In sum, with DeVito a viewer can actually have expectations – and wherever these are set, after screening his latest film, these can be lowered a notch.
PG-13 for sexual content, language and some violence
- Behind-the-scenes featurette
- Deleted scenes
- Full-screen and widescreen anamorphic formats
Ben Stiller and Drew Barrymore star as Alex and Nancy, a young married couple who move into a Brooklyn apartment that is spacious and in their price range — it is even a duplex. The rub is that there is an old lady living above them who is firmly ensconced and who enjoys rent-control, so that when Alex and Nancy become her new landlords, all they get is some eighty-plus dollars every month.
This financial shortcoming becomes the least of their problems compared to a growing list of annoying habits that their elderly tenant soon inflicts upon them, so that the animosity builds to a delirious level and soon the action goes over-the-top.

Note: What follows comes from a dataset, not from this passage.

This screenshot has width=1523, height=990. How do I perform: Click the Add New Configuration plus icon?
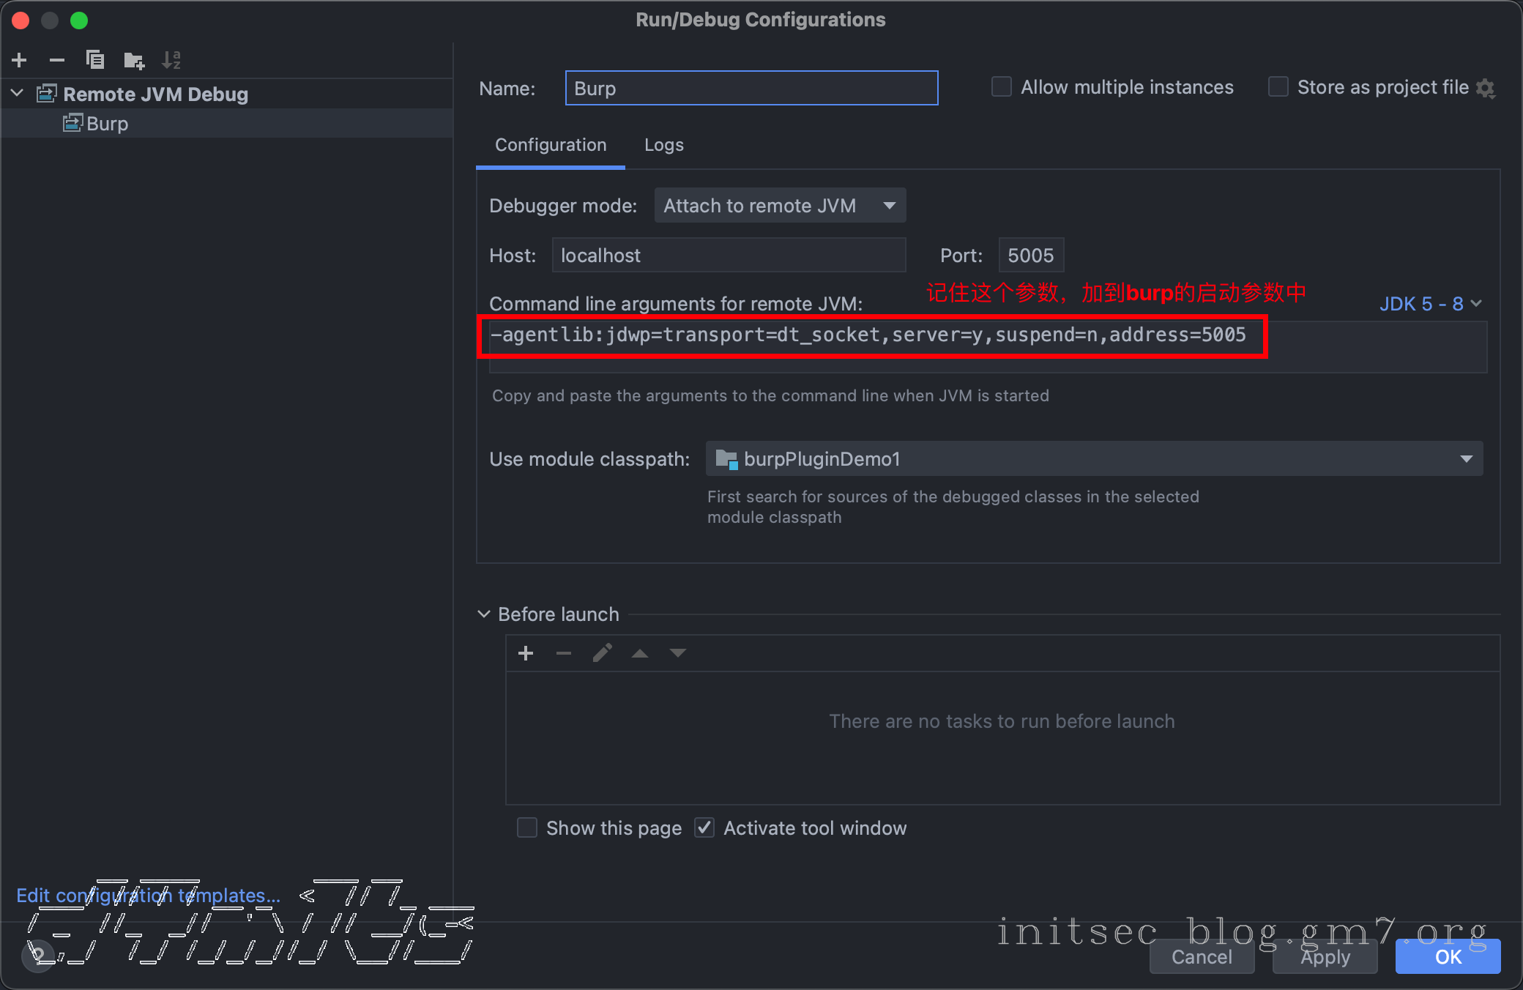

DeVito moves the story along at a nice pace. Stiller has good comic timing and is usually enjoyable, but his performance here would have benefitted from more quips and less slapstick. Barrymore’s character never quite rises from the background. The elderly tenant, Mrs. Connely (Eileen Essel), is appropriately eccentric and annoying.
The only real surprise is that Mrs. Connely’s character actually gets a bit of sympathy as both Alex and Nancy become more ruthless in their endeavors.
Chasing the coveted teen demographic, the PG-13 pitch for Duplex keeps it from being a black comedy and makes it more of a middle shade of gray.
Picture and Sound
Picture and sound quality for the DVD are both sharp and top notch. The surround sound benefits from the little noises and activities brought in from all sides as our hapless duo suffers as much from what they hear as what they see.
Added features include a “behind-the-scenes” special, mostly fluff, and three deleted scenes, which feel like rightfully trimmed fat. French and Spanish subtitles can be accessed, and a bonus fullscreen dvd is also included in the package.
Duplex is passable entertainment, but it simply doesn’t have the laughs of other Stiller-starring comedies, such as Flirting with Disaster or Meet the Parents. It also lacks the bite that DeVito’s work shows when he’s not held back by the constraints of a PG-13 rating. Death to Smoochy may have been box-office poison reviled by many critics, but it didn’t hold its punches and had an acerbic humor with strong appeal to a few. Duplex, on the other hand, will have a bland appeal to a wider audience, but is less interesting because of it.